The Oregon Saves program will ultimately require all employers in the Beaver State to either offer a workplace retirement savings plan, or automatically enroll workers in a state-administered IRA.
In its lawsuit, ERIC is not seeking an injunction against the entire rule, but rather is asking a federal court to scrub a provision of the Oregon Saves program that requires employers that already offer a qualified retirement plan to file for a certificate of exemption from the state.
Oregon’s law was passed in 2015. The state began implementing it this past July, in spite of the fact that Congress passed a resolution rolling back an Obama-era safe harbor that would have made it easier for states to mandate enrollment in retirement savings programs.
Employers that don’t register for a certificate of exemption will have to enroll employees in the Oregon Saves program. According to ERIC’s lawsuit, many of the association’s members operate in Oregon and employ more than 100 workers in the state. On November 15, employers with 100 or more employees will be required to comply with the new law.

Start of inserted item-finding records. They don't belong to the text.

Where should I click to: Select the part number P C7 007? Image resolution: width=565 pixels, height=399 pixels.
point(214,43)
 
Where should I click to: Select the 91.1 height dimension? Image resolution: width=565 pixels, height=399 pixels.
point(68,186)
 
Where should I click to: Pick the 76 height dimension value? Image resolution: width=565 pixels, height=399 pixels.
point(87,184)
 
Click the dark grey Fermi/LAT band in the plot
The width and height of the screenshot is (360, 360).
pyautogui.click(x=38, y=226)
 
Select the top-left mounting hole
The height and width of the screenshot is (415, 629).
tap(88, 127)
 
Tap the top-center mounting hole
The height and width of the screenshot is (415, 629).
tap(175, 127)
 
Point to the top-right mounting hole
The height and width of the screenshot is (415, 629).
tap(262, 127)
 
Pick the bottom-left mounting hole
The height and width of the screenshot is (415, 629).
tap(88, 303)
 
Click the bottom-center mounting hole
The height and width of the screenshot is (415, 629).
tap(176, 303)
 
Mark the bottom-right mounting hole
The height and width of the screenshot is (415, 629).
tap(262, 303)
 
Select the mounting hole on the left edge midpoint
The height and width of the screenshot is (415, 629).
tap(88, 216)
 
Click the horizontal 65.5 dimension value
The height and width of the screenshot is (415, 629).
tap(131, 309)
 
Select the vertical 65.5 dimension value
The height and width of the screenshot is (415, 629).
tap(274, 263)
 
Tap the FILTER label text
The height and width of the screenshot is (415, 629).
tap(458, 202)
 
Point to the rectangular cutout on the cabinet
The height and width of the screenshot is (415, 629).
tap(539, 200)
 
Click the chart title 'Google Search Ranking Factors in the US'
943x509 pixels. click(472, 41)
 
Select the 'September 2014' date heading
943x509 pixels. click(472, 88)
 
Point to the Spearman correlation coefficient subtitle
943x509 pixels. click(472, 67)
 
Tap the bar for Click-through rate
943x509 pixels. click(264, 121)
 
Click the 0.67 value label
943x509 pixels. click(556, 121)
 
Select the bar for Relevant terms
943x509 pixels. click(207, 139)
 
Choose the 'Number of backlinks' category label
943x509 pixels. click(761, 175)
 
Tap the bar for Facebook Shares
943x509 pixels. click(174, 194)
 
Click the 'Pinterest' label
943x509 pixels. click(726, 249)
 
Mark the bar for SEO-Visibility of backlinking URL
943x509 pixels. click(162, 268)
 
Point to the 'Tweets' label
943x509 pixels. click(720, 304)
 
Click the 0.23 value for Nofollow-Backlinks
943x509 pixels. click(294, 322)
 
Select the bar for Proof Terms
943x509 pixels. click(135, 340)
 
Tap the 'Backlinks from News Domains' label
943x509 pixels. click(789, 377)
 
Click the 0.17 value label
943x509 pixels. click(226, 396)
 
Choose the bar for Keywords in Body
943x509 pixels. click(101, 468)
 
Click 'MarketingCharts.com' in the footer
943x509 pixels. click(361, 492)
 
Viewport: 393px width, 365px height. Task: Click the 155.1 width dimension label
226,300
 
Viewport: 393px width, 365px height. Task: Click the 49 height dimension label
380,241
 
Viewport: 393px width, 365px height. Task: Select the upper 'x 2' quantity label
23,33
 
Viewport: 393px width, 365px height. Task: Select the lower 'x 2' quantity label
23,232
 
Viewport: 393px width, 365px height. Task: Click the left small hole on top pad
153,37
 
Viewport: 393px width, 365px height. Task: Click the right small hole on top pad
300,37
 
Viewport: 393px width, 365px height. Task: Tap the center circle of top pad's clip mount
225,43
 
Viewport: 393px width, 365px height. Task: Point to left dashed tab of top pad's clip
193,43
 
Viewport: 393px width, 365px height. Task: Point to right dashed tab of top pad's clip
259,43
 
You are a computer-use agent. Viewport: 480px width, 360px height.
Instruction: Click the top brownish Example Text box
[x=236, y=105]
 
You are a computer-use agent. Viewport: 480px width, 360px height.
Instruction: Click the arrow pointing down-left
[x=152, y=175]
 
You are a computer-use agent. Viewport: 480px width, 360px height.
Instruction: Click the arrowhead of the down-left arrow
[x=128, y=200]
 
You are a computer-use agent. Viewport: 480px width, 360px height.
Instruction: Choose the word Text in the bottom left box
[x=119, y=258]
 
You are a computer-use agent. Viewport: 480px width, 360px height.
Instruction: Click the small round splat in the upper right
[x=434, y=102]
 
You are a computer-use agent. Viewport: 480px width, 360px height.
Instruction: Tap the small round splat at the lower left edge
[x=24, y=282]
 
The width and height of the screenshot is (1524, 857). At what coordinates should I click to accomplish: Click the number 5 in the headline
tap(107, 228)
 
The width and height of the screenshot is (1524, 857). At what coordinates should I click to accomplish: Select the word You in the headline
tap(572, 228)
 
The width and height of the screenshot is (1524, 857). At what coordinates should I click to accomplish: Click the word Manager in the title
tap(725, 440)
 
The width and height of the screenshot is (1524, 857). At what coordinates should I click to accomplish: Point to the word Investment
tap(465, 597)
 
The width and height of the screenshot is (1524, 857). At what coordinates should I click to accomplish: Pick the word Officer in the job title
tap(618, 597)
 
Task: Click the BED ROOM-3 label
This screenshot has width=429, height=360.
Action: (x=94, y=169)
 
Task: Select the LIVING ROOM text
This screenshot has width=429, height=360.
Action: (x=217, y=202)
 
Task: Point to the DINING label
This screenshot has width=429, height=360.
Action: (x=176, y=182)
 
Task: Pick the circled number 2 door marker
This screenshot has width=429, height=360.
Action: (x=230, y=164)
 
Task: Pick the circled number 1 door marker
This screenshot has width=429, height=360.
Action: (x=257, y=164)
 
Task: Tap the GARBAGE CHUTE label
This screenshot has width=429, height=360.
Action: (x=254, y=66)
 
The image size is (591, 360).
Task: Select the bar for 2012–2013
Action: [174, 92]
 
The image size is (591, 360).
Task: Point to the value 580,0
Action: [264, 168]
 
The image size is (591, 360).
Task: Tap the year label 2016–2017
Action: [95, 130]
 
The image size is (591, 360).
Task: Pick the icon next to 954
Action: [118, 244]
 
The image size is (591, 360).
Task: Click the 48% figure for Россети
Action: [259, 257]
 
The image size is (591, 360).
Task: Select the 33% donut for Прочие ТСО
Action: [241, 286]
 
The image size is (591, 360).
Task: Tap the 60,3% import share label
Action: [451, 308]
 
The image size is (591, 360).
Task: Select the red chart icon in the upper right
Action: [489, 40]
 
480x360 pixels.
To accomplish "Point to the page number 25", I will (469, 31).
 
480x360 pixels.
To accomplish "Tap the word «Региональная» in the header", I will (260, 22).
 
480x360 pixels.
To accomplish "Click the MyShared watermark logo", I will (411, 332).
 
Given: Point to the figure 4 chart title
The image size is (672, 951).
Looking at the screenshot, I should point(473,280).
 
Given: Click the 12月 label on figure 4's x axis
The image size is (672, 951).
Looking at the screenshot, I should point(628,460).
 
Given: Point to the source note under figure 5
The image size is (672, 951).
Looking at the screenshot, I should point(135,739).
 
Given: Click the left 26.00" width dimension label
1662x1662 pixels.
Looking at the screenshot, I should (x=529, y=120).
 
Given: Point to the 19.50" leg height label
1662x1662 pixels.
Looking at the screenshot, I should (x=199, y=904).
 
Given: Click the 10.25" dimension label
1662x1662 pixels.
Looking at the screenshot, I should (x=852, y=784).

The Employee Retirement Income Security Act, the federal statute governing the retirement plans that ERIC’s members offer, has a specific preemption provision: ERISA “shall supersede any and all state laws insofar as they may now or hereafter relate to any ERISA plan,” according to the lawsuit.
Under Oregon’s law, sponsors of ERISA plans will have to continually monitor the status of the employees in the state, and reapply for a certificate of exemption every three years.
That reporting requirement is illegal, ERIC argues, because it breaches ERISA’s preemptive power.
“Oregon is reaching beyond what the federal law allows by imposing a compliance burden on employers who voluntarily provide a retirement plan to their employees,” said Annette Guarisco Fildes, president and CEO, ERIC, in a press release.
“This approach not only violates federal law but is counterproductive as it will add unnecessary costs and burdens on employers who are doing exactly what policymakers across the country want them to do – helping their employees save for retirement with an employer-sponsored retirement plan,” added Guarisco Fildes.
Whether or not Oregon’s reporting requirement would be burdensome to large employers with considerable resources is irrelevant, according to the lawsuit.
“The relative burden of this reporting obligation does not matter for preemption purposes, because ERISA’s preemption provision seeks to protect ERISA plan sponsors from the burdens of complying with a multiplicity of varying state regulatory requirements,” the lawsuit says.